Como tal, a exploração dos conceitos neste ambiente virtual está projectada segundo três
vertentes: ponto material, sistemas de partículas e corpo rígido. Manipulando variáveis, como por
exemplo coeficientes de atrito e de restituição, aceleração gravítica, etc. será possível criar
condições que permitem a exploração de conceitos como: rotação do corpo rígido, atrito, colisões,
etc.
Em qualquer um dos projectos pretende-se que o produto final seja disponibilizado à
população escolar através do centro de competência Nónio-"Softciências".
Para a realização dos trabalhos são utilizados dois Pentium Pro a 233 Mhz, com 64 Mb de
RAM, em rede, com uma placa gráfica aceleradora Matrox Millenium II. Para a navegação e
imersão no ambiente virtual é utilizado o capacete V6 da Virtual Research, uma Cyberglove da
Virtual Technologies e um sensor de posição para dois receptores, Isotrak II, da Polhemus.
4. Conclusão
A utilização de gráficos é, de facto, uma ferramenta poderosa na visualização de informação
complexa e/ou abstracta. A capacidade de imersão é um novo aspecto a ser explorado e avaliado.
Ambientes virtuais para o ensino da Física e da Química estão a ser desenvolvidos com o objectivo
de testar a aplicabilidade da realidade virtual no ensino e aprendizagem. O trabalho encontra-se
numa fase preliminar de execução, pelo que a sua avaliação não pode ainda ser feita.
Agradecimentos
Os autores agradecem ao Prof. Doutor Victor Gil, do Departamento de Química da
Universidade de Coimbra, pelas suas sugestões e ideias para a concepção do projecto e ao Prof.
Doutor José Carlos Teixeira, do Centro de Computação Gráfica do Departamento de Matemática da
Universidade de Coimbra, pela cedência do equipamento.
Referências
[1] J. Alberto Trindade e C. Fiolhais, Gazeta da Física, Vol. 19, Fasc. 2, Abril/Junho, 1996.

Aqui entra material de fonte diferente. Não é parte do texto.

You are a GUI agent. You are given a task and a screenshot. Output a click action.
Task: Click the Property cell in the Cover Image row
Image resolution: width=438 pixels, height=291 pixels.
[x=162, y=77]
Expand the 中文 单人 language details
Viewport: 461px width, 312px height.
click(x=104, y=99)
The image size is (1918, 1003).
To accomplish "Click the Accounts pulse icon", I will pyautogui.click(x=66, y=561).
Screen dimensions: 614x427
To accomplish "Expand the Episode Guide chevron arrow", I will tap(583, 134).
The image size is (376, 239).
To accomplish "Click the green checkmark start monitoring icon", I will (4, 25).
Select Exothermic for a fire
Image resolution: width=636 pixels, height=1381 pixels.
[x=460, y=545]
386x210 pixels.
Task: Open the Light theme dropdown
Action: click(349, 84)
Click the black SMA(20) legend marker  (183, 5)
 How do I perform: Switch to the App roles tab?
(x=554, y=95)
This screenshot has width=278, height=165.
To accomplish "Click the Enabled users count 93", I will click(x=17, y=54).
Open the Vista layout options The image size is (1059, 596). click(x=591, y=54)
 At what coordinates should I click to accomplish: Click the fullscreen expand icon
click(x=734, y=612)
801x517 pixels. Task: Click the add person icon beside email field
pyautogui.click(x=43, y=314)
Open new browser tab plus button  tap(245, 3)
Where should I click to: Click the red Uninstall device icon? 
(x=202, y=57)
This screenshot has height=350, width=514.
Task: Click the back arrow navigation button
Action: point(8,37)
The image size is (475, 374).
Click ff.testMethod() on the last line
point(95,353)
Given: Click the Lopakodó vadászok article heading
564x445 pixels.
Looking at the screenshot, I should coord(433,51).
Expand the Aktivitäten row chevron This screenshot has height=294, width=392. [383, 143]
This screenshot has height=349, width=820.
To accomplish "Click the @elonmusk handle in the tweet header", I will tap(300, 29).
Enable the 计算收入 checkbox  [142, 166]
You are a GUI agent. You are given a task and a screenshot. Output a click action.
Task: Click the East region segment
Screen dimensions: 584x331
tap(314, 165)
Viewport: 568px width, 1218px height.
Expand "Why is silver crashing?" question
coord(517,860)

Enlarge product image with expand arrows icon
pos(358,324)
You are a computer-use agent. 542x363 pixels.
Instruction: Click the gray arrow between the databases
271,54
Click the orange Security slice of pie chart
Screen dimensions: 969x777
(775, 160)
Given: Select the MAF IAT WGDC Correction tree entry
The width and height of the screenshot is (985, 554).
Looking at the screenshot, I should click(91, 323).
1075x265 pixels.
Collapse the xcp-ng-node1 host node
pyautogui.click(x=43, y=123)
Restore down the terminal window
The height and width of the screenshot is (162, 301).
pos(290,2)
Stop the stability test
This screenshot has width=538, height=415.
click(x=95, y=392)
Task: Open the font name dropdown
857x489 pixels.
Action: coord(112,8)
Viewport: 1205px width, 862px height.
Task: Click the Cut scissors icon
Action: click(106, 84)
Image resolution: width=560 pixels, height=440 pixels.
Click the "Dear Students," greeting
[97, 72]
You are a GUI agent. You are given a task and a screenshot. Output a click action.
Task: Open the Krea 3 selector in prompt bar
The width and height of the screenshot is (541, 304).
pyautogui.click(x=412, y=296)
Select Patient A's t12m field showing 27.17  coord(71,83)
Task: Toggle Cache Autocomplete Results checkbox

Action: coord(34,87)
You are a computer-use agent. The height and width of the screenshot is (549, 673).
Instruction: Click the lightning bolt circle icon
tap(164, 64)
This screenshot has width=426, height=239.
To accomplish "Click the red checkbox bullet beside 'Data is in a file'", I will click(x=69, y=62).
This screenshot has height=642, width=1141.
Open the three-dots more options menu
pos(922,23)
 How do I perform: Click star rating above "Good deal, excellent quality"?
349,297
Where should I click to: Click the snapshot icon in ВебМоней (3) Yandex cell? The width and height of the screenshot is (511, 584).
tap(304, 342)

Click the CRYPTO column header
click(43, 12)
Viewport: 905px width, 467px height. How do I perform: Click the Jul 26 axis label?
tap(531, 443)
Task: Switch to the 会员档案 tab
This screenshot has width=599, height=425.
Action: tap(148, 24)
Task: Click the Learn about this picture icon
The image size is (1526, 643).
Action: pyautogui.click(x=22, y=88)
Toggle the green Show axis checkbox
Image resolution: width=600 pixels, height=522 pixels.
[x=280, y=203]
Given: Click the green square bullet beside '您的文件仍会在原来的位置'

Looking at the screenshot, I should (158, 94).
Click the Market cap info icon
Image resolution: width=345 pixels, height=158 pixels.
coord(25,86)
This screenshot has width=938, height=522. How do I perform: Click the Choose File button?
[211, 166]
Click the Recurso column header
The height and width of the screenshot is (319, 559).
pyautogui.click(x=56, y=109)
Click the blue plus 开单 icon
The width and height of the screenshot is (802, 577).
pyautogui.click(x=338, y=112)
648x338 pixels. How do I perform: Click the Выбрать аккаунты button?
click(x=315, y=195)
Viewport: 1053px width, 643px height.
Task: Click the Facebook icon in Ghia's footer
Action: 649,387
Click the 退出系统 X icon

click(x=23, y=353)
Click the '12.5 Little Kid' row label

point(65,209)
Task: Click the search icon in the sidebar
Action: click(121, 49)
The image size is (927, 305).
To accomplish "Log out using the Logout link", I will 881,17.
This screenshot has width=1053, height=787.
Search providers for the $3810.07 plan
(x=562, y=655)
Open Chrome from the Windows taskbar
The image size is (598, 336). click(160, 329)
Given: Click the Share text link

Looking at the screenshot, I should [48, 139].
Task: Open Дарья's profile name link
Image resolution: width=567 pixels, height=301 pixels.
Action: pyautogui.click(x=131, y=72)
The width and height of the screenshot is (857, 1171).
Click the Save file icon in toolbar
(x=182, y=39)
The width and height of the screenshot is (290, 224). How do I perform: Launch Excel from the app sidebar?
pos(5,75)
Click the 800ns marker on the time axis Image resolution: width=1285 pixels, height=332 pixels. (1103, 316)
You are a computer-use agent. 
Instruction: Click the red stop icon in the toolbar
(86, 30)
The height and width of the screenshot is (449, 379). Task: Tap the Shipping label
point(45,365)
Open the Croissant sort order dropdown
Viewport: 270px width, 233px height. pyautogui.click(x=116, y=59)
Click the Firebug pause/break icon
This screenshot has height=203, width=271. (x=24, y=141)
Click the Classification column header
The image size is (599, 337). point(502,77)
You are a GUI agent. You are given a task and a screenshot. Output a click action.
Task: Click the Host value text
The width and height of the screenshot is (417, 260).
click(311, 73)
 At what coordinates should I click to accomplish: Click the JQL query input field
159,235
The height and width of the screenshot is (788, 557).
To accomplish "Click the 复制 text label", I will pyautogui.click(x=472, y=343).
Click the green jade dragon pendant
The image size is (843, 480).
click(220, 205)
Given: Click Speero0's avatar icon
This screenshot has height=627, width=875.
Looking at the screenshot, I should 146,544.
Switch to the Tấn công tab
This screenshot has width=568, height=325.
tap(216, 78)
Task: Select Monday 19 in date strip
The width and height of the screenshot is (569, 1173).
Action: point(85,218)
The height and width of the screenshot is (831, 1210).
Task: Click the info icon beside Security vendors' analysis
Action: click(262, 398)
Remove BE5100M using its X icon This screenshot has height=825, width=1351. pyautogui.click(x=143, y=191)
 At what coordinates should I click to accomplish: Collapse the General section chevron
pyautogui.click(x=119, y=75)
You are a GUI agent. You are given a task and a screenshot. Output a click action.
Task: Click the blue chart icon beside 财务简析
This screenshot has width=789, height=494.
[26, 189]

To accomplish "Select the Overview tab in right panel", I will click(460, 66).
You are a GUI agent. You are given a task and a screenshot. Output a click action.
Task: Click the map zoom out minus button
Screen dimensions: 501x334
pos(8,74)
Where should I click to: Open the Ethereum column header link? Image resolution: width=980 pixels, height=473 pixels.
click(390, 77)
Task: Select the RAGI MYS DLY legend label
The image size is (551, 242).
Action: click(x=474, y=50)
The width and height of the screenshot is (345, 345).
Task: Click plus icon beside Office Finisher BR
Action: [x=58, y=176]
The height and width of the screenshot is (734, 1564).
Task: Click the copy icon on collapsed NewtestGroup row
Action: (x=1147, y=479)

[2] H. Rose, Assessing Learning in VR: Towards Developing a Paradigm Virtual Reality Roving
Vehicles (VRRV) Project, Human Interface Technology Laboratory, Report Nº TR-95-1, February,
1996.
[3] Mark L. Rosenquist and Lillian C. McDermott, Am. J. Phys. 55, 407 (1987).
[4] K. Laasonen, M. Sprik and M. Parrinelo, J. Chem. Phys. 99 (11), Dec. 1993.
[5] M. Sprik, J. Chem. Phys. 95 (9), Nov. 1991.